Thanks for coming by


----------



## rolldawg213 (May 3, 2010)

*-TTMFT-*:thumbsup:


----------



## ~DROPITLOW~ (Oct 28, 2010)

seen these tornels


----------



## rolldawg213 (May 3, 2010)




----------



## jes (Jun 6, 2011)

do u still have the tires for sale??


----------



## BIGJ77MC (Nov 14, 2005)

Pm sent


----------



## jes (Jun 6, 2011)

ttt :thumbsup:


----------



## el_rubee (Feb 6, 2009)

any tires for sale?


----------



## RULOW (Jul 30, 2002)

Pm sent


----------



## bad company (Aug 29, 2005)

GT~PLATING said:


> New batch


 NEED A SET OF 4 SHIPPED TO MINNESOTA 55605 HOW MUCH ARE WE LOOKING AT BRO.


----------



## Eightyfour cutlass (Feb 21, 2012)

How much a set
I'm in Santa Ana I wanna pik em up no shipping


----------



## Eightyfour cutlass (Feb 21, 2012)

Anyone got tires hit me up need a pair asap blew out my two fronts


----------



## LUV ME OR HATE ME (Sep 2, 2006)

I will be hitting u up for another round big dog


----------



## casuals (Jan 21, 2008)

I was wondering if u still have a set? Can u tex me and let me know im in pasadena i would like to pick up (626)676-8411


----------



## casuals (Jan 21, 2008)

I need a set bro do u still have tires? Tex me please (626)676-8411


----------



## impala1503 (Apr 2, 2009)

Where at in Santa Ana


----------



## 84CHEVYBOX (Mar 20, 2012)

Still got tires? Where in oc. I'll pick up lmk


----------



## Mr.lincoln (Sep 2, 2011)

i need a set....shipped to 30120 ga how much....


----------



## Cadillac Dreamin (Oct 3, 2009)

How much shipped to 93455 pm reply..


----------



## 84CHEVYBOX (Mar 20, 2012)

Still got tires


----------



## SANxPLAYERSxDIEGO (Oct 1, 2007)

Whats the ticket on these also how mjch shipped n pick up price92113 thankz


----------



## CADDYLUVA (Jun 22, 2012)

when you say set. that mean 2 tires or all four tires? 92105


----------



## hopndropdownunder (Mar 7, 2008)

Are these still available ??


----------



## GT~PLATING (Aug 17, 2010)

Tires are still available I am currently out of town returning on 7/3 . From July 4th and on. They are available I still have 30 sets and a ton more coming


----------



## *ROADSTAR* (Sep 16, 2010)

GT~PLATING said:


> Tires are still available I am currently out of town returning on 7/3 . From July 4th and on.

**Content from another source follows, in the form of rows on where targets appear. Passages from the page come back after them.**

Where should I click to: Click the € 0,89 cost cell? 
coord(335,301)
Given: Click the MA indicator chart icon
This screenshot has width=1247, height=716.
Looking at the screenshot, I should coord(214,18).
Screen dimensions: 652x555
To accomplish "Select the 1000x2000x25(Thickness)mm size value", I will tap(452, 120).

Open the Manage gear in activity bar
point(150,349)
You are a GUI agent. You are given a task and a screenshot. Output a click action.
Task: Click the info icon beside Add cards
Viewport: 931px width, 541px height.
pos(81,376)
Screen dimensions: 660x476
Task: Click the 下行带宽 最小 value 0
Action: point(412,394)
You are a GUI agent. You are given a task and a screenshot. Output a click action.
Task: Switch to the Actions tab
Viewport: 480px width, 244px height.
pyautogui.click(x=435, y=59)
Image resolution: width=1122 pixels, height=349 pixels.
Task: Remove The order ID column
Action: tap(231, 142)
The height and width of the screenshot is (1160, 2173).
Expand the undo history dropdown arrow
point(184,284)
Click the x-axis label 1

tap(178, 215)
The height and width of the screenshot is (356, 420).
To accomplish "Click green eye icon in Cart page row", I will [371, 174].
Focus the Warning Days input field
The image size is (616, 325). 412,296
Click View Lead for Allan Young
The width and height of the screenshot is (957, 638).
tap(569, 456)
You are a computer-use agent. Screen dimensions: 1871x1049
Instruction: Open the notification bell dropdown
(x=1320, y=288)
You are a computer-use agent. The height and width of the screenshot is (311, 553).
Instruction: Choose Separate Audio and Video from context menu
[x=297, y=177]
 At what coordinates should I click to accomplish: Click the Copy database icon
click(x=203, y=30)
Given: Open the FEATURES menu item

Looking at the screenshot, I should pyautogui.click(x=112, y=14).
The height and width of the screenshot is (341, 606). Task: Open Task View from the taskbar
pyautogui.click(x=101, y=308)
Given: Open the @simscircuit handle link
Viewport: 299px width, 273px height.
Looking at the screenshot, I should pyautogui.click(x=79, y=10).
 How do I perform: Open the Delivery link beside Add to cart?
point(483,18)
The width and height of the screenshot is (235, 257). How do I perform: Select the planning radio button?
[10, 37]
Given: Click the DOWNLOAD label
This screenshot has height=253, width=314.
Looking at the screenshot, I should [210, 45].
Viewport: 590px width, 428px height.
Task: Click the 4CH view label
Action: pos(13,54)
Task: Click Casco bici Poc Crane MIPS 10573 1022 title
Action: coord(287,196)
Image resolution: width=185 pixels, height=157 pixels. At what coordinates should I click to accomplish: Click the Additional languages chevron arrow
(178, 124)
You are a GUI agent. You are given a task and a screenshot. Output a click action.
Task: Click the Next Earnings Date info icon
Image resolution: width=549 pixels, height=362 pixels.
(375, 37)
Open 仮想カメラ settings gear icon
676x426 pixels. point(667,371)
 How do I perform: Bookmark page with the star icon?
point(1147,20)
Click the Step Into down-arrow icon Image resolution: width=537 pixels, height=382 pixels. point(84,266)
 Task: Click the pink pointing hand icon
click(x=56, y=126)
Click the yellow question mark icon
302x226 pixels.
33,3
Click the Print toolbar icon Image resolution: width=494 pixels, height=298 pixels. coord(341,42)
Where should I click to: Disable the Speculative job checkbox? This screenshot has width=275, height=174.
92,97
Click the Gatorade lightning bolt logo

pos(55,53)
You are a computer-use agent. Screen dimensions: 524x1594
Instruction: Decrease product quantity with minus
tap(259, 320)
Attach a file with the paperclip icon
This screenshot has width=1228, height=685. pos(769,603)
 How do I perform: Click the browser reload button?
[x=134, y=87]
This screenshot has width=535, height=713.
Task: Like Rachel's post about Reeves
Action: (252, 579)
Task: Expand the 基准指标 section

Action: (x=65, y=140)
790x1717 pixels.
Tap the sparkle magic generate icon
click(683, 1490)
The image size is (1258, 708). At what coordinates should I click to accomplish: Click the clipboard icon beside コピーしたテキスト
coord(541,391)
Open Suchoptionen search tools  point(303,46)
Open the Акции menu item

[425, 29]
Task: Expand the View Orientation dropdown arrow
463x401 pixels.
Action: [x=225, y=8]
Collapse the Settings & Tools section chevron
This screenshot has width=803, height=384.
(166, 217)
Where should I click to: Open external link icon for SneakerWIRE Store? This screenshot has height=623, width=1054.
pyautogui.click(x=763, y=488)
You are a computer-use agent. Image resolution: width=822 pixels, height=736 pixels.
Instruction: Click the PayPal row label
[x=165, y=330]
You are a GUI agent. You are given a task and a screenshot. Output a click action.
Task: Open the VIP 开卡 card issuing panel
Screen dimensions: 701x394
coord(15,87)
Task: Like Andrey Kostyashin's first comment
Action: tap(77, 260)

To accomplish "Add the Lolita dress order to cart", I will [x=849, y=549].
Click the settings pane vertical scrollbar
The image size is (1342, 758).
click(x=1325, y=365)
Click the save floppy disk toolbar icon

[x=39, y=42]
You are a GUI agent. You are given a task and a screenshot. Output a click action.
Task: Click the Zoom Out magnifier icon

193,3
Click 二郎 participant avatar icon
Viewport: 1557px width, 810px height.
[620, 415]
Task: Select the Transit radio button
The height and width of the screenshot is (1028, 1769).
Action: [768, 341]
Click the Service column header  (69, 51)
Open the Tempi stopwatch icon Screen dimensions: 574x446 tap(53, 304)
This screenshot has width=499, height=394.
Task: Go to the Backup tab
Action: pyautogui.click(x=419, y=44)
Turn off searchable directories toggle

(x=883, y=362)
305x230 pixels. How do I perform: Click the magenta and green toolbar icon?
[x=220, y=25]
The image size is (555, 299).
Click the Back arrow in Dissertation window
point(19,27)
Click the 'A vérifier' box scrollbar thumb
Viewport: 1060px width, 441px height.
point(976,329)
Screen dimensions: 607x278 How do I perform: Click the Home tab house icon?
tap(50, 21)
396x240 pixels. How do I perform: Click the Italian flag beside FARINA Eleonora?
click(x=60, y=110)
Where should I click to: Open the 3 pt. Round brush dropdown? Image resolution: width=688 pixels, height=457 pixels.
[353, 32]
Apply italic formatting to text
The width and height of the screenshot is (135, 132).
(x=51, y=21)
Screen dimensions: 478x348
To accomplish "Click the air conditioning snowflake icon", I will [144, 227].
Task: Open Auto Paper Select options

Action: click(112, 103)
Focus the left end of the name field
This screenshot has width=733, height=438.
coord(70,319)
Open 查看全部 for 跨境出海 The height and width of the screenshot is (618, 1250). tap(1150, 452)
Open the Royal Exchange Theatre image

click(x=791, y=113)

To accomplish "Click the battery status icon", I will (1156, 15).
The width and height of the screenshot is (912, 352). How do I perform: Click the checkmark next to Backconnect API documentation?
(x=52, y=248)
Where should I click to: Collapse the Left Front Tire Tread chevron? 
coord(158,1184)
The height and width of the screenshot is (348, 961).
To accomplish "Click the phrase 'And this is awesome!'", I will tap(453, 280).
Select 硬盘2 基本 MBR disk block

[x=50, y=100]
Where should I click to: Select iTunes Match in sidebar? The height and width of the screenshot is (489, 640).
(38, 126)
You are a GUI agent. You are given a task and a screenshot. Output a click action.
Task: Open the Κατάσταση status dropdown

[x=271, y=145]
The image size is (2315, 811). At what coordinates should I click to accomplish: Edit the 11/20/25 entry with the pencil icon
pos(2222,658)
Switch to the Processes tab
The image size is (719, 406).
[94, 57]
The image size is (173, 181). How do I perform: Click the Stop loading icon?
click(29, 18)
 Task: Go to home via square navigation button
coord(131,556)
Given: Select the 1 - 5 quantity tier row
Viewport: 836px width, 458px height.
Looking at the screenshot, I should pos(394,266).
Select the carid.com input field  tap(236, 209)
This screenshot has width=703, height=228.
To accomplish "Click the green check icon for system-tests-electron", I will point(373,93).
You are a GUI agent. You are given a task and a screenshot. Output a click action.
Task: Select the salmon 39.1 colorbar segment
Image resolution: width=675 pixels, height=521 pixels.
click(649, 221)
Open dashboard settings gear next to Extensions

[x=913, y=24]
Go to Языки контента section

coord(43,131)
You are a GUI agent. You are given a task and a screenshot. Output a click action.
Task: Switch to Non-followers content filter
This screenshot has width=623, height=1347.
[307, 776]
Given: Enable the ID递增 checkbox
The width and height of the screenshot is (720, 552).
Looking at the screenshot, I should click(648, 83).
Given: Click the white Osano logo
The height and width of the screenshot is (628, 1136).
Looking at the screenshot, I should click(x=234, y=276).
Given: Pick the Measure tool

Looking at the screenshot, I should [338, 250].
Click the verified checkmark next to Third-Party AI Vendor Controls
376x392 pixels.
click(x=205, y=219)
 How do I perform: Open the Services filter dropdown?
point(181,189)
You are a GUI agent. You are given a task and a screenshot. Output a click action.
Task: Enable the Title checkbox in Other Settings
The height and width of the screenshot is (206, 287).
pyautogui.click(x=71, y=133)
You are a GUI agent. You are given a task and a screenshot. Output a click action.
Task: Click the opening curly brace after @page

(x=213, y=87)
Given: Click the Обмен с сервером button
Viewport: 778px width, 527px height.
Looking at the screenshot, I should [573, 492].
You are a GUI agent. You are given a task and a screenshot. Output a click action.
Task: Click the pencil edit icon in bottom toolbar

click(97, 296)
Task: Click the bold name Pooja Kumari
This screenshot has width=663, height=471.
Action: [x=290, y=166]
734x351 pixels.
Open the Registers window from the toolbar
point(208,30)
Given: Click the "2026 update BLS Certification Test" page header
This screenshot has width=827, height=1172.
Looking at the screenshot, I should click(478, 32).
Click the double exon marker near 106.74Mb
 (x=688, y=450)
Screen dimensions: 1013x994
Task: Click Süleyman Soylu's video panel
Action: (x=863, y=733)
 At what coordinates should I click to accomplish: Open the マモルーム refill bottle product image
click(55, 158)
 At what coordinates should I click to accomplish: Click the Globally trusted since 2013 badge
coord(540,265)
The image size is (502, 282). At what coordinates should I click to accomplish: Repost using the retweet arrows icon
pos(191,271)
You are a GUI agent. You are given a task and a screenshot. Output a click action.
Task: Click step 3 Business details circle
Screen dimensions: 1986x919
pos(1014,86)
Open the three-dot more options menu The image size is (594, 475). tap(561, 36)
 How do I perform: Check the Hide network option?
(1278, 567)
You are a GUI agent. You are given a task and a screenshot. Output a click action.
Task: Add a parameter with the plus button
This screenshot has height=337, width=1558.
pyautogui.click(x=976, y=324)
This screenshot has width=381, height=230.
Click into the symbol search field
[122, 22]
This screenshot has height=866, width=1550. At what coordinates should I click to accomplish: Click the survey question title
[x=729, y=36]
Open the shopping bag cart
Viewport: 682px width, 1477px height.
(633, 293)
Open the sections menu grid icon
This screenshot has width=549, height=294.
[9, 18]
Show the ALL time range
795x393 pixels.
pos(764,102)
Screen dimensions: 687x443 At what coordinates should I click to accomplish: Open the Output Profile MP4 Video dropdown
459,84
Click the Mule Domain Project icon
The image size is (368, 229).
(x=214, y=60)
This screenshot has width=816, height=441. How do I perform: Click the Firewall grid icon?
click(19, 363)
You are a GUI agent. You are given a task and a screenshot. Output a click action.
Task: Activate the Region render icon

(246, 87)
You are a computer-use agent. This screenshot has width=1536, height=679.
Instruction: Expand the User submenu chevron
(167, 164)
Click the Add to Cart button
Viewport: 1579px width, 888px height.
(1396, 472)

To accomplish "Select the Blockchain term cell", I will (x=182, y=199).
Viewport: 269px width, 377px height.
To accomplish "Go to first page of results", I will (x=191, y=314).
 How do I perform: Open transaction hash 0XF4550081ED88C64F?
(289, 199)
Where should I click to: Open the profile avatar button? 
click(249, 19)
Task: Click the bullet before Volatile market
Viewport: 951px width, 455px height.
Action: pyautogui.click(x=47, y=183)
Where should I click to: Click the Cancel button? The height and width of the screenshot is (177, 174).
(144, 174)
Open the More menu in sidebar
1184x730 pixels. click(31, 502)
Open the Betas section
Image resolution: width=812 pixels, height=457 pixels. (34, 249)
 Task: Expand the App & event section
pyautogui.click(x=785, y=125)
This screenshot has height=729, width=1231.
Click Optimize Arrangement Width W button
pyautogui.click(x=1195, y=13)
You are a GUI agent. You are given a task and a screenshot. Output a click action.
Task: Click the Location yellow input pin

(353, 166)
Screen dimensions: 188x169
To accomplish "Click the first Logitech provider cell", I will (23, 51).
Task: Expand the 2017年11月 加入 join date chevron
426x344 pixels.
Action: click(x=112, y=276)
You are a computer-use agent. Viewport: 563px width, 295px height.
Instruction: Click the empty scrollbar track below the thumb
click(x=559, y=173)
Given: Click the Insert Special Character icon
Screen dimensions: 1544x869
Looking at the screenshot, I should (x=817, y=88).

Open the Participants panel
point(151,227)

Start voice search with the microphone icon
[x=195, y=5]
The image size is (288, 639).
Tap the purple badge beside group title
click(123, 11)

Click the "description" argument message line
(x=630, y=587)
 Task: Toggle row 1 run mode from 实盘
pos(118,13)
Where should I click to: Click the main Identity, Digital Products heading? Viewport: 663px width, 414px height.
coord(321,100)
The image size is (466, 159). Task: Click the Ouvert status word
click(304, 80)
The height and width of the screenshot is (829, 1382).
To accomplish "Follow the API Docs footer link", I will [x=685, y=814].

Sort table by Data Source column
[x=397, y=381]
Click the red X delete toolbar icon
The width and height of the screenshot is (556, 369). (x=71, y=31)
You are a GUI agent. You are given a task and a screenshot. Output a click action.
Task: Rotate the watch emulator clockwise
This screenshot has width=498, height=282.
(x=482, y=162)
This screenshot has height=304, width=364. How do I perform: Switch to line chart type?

They are available I still have 30 sets and a ton more coming


Sup on my two sets alex...:biggrin:
Lable's were faxed:yes:


----------



## GT~PLATING (Aug 17, 2010)

I'll be back Tuesday night


----------



## *ROADSTAR* (Sep 16, 2010)

GT~PLATING said:


> I'll be back Tuesday night


Cool... TTT


----------



## impalaish63 (Jun 4, 2012)

Pm I want a set.I stay in the Southbay


----------



## 87 MCARLO LS (Jan 6, 2011)

How much for set of 4. to Tucson Az 85747....


----------



## GT~PLATING (Aug 17, 2010)

bACK IN TOWN PUT YOUR ORDERS IN ........GOT PLENTY IN STOCK.....


----------



## GT~PLATING (Aug 17, 2010)

714-474-3049 WAS OUT TOWN BUT BACK IN O.C. WITH 300 IN STOCK LET ME KNOW.....


----------



## GT~PLATING (Aug 17, 2010)

Ttt


----------



## GT~PLATING (Aug 17, 2010)




----------



## 86_CutlassSalon (Feb 3, 2007)

How much set of 4the shipped 83221


----------



## 86_CutlassSalon (Feb 3, 2007)

How much set of 4 shipped 83221


----------



## GT~PLATING (Aug 17, 2010)

TTT


----------



## johnnie65 (Dec 31, 2005)

See you on thurs bro!


----------



## mysweet63 (Jun 1, 2011)

Alright looking tire, but that whitewall looks a lil thin to me..... :/


----------



## GT~PLATING (Aug 17, 2010)

Down to 38 tiresTTT


----------



## poppa68_KI_4life (Mar 16, 2005)

38 a tire? less than 160 a set?



:banghead: shoulda waited. i was buying from you at 200.







:biggrin:





wats happening bro? buisiness good?


----------



## GT~PLATING (Aug 17, 2010)

Yes sir it's great! Still 200 my supplier said these might not be around long but who knows


----------



## hopndropdownunder (Mar 7, 2008)

Can you ship to Australia ?


----------



## aalienz22 (Jul 11, 2012)

how much would it be to ship a set to Dumfries, VA and get here before sunday?


----------



## GT~PLATING (Aug 17, 2010)

hopndropdownunder said:


> Can you ship to Australia ?


Pmd


----------



## GT~PLATING (Aug 17, 2010)




----------



## GT~PLATING (Aug 17, 2010)

200 picked up local no tax


----------



## hopndropdownunder (Mar 7, 2008)

Please resend pm as I think my inbox was full and I didn't get it.


----------



## GT~PLATING (Aug 17, 2010)

Gone with the wind !!!!!


----------



## MENACE328 (Sep 4, 2007)

how much shipped to 97301


----------



## johnnie65 (Dec 31, 2005)

GT~PLATING said:


>




That sight look familar yesterday, until I saw met w/u. Unloaded those to tha back of my truck w/ a nice shinny chrome rear end! Shoaaaaaaaaaaa!


----------



## GT~PLATING (Aug 17, 2010)

johnnie65 said:


> That sight look familar yesterday, until I saw met w/u. Unloaded those to tha back of my truck w/ a nice shinny chrome rear end! Shoaaaaaaaaaaa!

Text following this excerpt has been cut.